Bush, who marked his 65th birthday on Wednesday, was the first U.S. president to visit post-communist Albania, which is hoping to join the European Union.
Albanians have a special affection for the United States, which they credit with ending their country's Cold War isolation and leading NATO's 1999 bombing offensive that halted ethnic cleansing of Kosovo Albanians by Serbian troops.
Washington also was a staunch supporter of Albania's drive to join NATO, which accepted it into the military alliance in 2009.

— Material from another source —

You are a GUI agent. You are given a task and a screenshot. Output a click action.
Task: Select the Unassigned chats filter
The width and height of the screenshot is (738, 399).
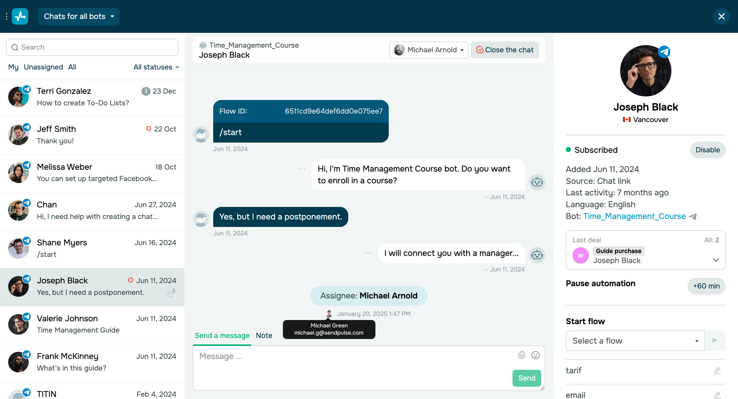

"He left his mother in the United States but he found a mother here," Thomaidha Kaziu, 72, who had seen Bush in 2007 and was told Bush had found a resemblance between her and his mother.
"I will not die without meeting him again," she said.
In Kosovo, which borders Albania, a statue of former president Bill Clinton has been erected to thank him for taking action to stop Belgrade's 1998-99 war against Albanians in Kosovo.